TEXT SHOWN —
Weak bones, but energised by desperation. About 30 aged, including a nonagenarian, wait under a tent on a humid Friday morning, eager to register for their National Identity Cards, also known as the Ghana card.
Some arrived at the Mataheko Office of the Ghana Revenue Authority (GRA) as early as 0600 hours, aided by walking frames, clutches, and grandchildren who skipped work to offer them assistance.
Their ultimate goal is to secure the Ghana Card to satisfy important national obligations, including registering their SIM cards before the September 30 deadline, and updating their pension records.
Here, officials of the National Identification Authority (NIA) have dedicated Fridays to register the aged, persons with disabilities (PWDs) and pregnant women – and missing the opportunity would be a nightmare as the clock ticks faster towards the SIM registration deadline.
But the opportunity given to these vulnerable population come at a price. With limited seats reserved for applicants, they are inclined to arrive on time to jostle for space or risk standing for hours.
Osei Ansah, 66, was among the unlucky ones. But the time he got to the registration centre; all the seats had been occupied.
After standing for about an hour, his feeble legs could not spur him on. He found solace in a pile of bricks secured by a young applicant.
Osei said he needed the Ghana card desperately, thus, the struggle.
He could not register his SIM card before the initial deadline of July 31, 2022 (which has been extended for two more months) because he did not have the Ghana Card – the only document required for the registration.
He feared that if he was able to register ahead of the deadline, his SIM could be blocked and would not be able to receive monthly stipends from his son in Tamale, in the Northern Region.
“My son advised me to register. I have not been well so, I could not come to register. I was informed that the deadline for the SIM registration has been extended. I am still not well but I have to make it a priority,” he said.
Osei appealed to authorities to make the SIM registration flexible for the aged by accepting other identity cards, including Voters ID card.
Kwabena, an insurance agent, said he asked for permission from work to accompany his 90-year-old grandfather to the registration centre.
His grandfather, who could not walk without support, had not received his monthly pension stipend, and needed the Ghana Card urgently to rectify the problem.
“For about two months now, he has not received his pensions and when we probed, we were asked to come and register for the Ghana Card before the problem could be resolved,” Kwabena said.
Meanwhile, at the El-Wak Sports Stadium in Accra, where the NIA has dedicated for card replacement and update of records, no special day has been reserved for PWDs and the aged.
Officials at the Centre said they had two officers on standby to serve that population as and when it became necessary.
Esther (not her real name), a lawyer, accompanied her 84-year old father, who is suffering from mild stroke, to the Centre to aid him replace his lost Ghana Card.
“Initially when I entered, I was frustrated, but later, one of the officers came to our aid and they attended to my father in the car because he cannot walk,” she said.
Esther said due to her busy schedule, it would be difficult for her to register her father’s SIM card and appealed to authorities to make flexible arrangements for the sick and the aged.

WORK TO DO —
(1) In the article on Ghana Card registration for the aged, restate the paragraph beginning "Here, officials of the National Identification Authority" more concisely, retaining its principal facts.
(2) Carry on the article about Ghana Card registration for the aged, starting after its final sentence.

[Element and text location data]
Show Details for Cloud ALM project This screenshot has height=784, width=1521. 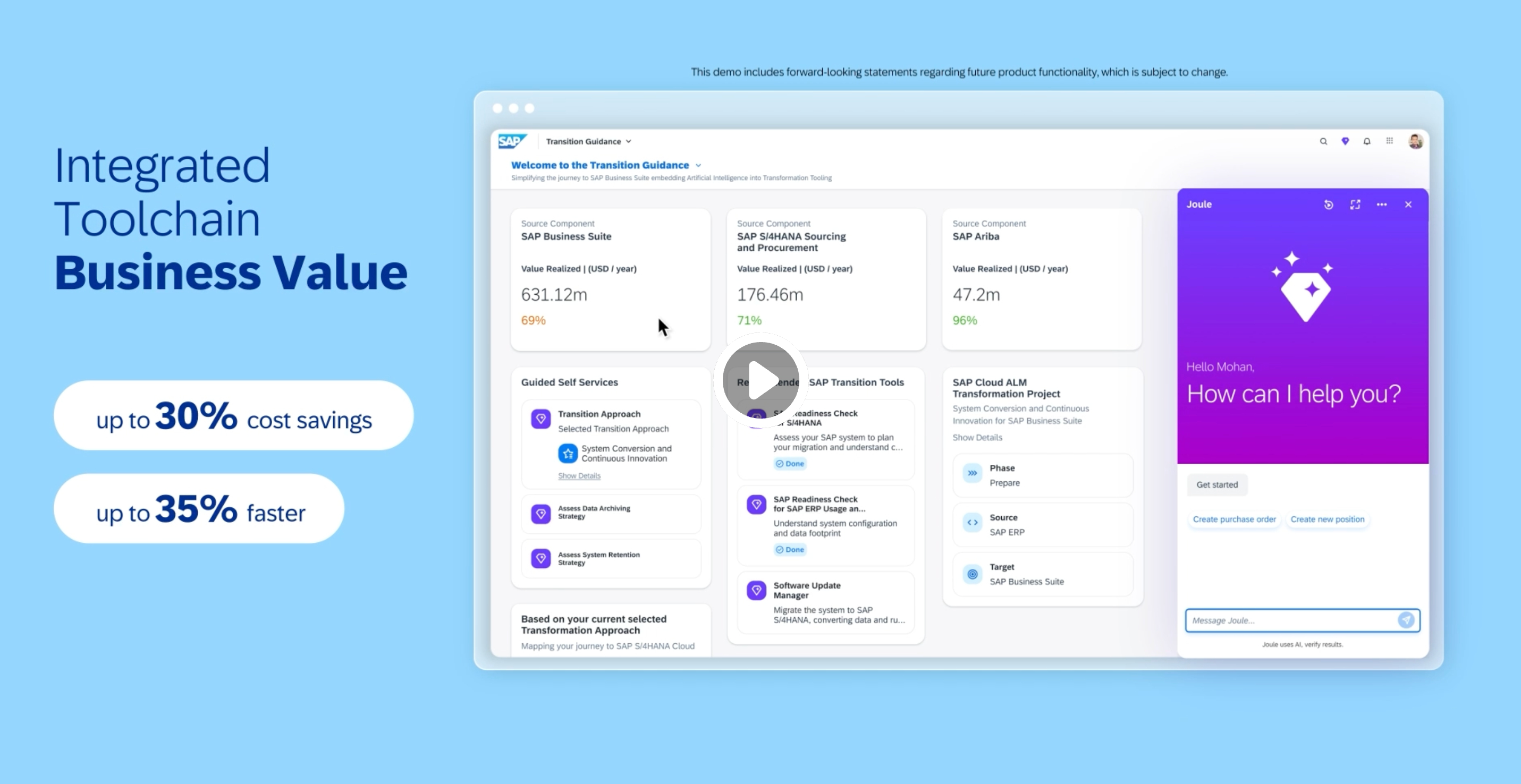point(977,438)
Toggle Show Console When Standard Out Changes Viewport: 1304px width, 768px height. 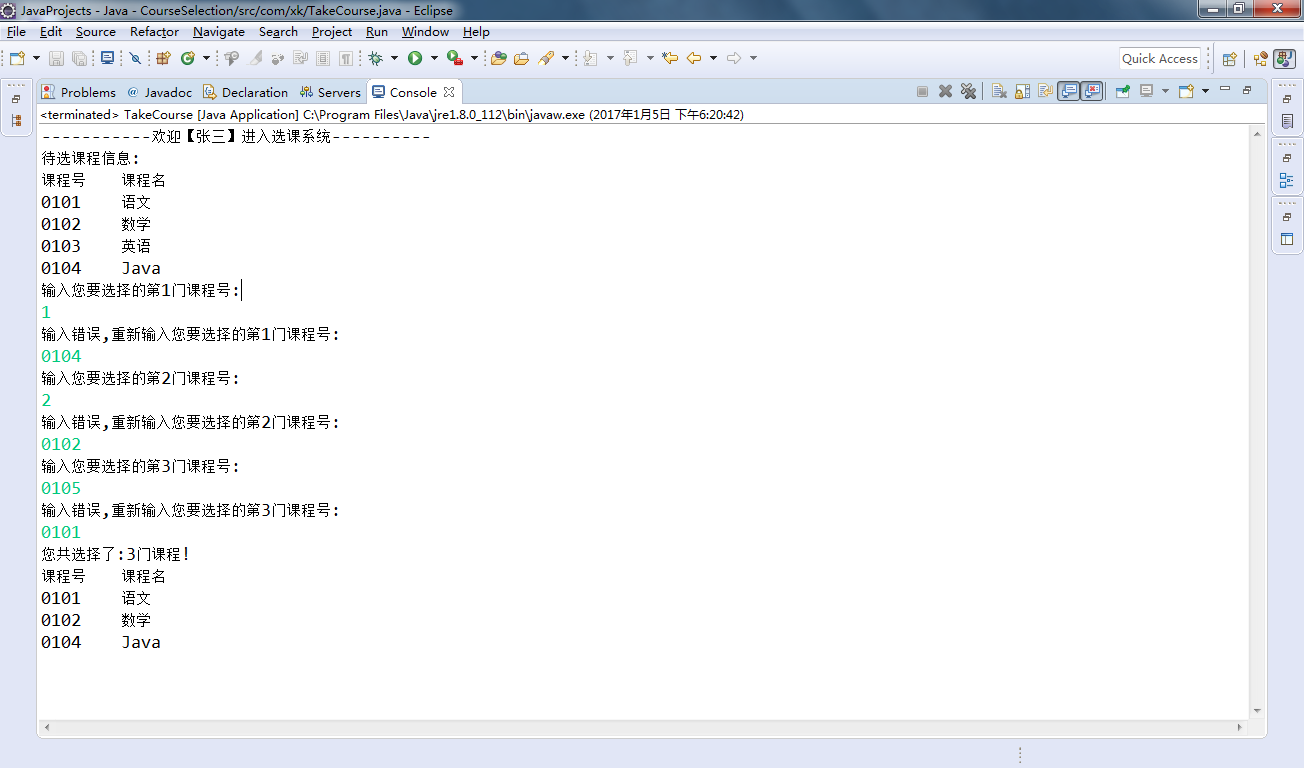1066,91
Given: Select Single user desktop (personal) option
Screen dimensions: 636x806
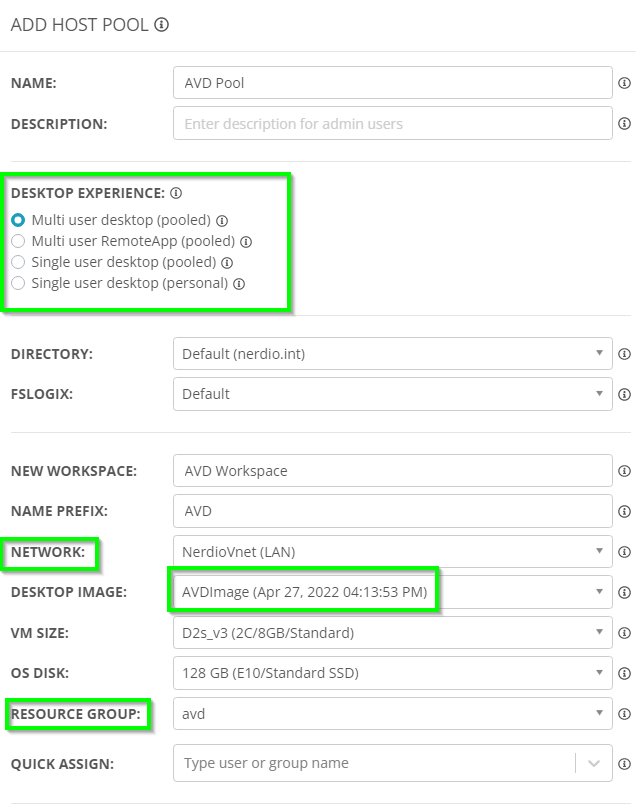Looking at the screenshot, I should pyautogui.click(x=18, y=283).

OUTPUTS IN ORDER —
(1) At this office, National Identification Authority officials reserve Fridays for registering the aged, persons with disabilities, and pregnant women. Missing that day would be a serious setback as the SIM registration deadline draws nearer.

(2)
Another challenge faced by applicants was delays in the printing of the card after a painstaking registration process.
Wofa Kwame Danso, a visually impaired broadcast journalist arrived at the El-Wak Registration Centre to claim his Card after completing the process last month (July) only to be told to return next month (September) because the card was yet to be printed.
The officials told him that they had ran out of blank cards and assured that it would be ready on his next visit.
The United Nations Convention on the Rights of Persons with Disabilities defines PWDs as people who have physical or sensory impairments that, when combined with other obstacles, prevent them from fully and effectively participating in society on an equal footing with others.
In Ghana, PWDs, form eight per cent translating to 2,098,138 of the population, according to the 2021 Population and Housing Census.
The census data indicates that the percentage of the Ghanaian population over the age of 65 years is 3.14 per cent (approximately 967,000 people).
The UN Principles for Older Persons, which was adopted in 1991, recommended that older persons, “should remain integrated in society, participate actively in the formulation and implementation of policies that directly affect their well-being.”
Sixteen years after the passage of the Disability Act 2006 (Act 715), which was intended to ensure total inclusion of PWDs and curb inequalities, that population continue to face discrimination.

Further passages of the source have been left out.